Of course, there is no shortage of either business prospect lists or tools to search the Internet. What sets Intarka apart is its ability to generate highly targeted lists that contain relevant details extracted from live Web pages. As anyone knows who has ever attempted a manual Web search, this is quite a feat.

Intarka works its magic by splitting the process into three steps. The first involves identifying appropriate companies, which it does by first using existing search engines to find potential matches and then applying text-based filters to eliminate inappropriate entries. The second step is extracting information from both structured and unstructured data sources and putting it into a standard format. The third is distributing and presenting the information to users.

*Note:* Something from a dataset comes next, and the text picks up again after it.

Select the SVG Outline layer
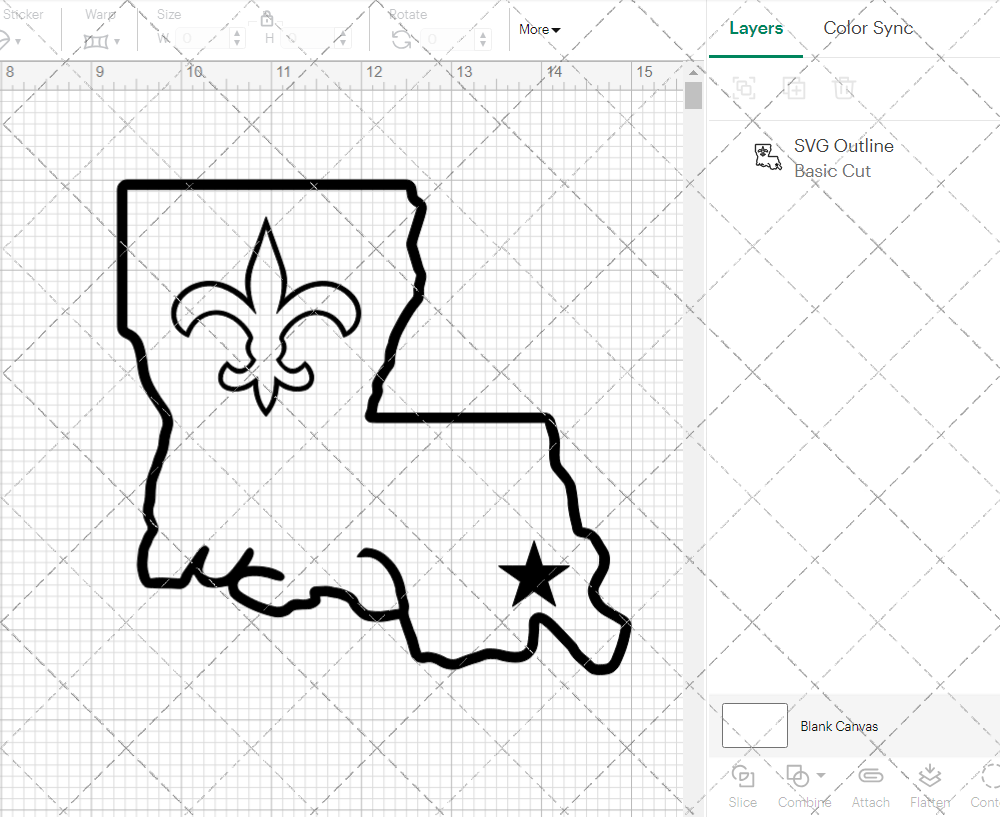This screenshot has height=817, width=1000. 843,158
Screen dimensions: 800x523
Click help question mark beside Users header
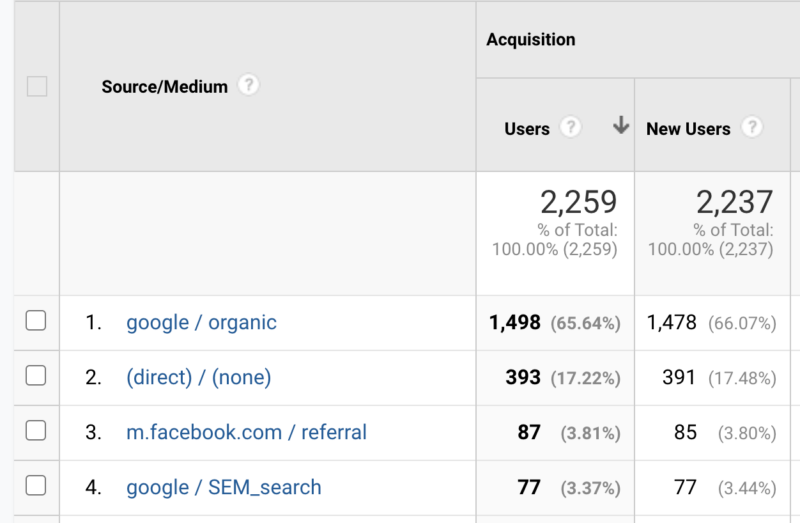[570, 128]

The technology underlying these processes is impressive but well hidden from the casual user. To build a list, the user specifies conventional key words, exclusion filters based on geography, business types and specific companies or terms, and up to three Web sites that match the desired profile. The system then automatically analyzes these Web sites using proprietary methods that look at how often, how prominently and in what context different words and phrases appear. One output of this analysis is a list of additional key words that users can add to the search list. This setup takes an experienced user from five to 15 minutes.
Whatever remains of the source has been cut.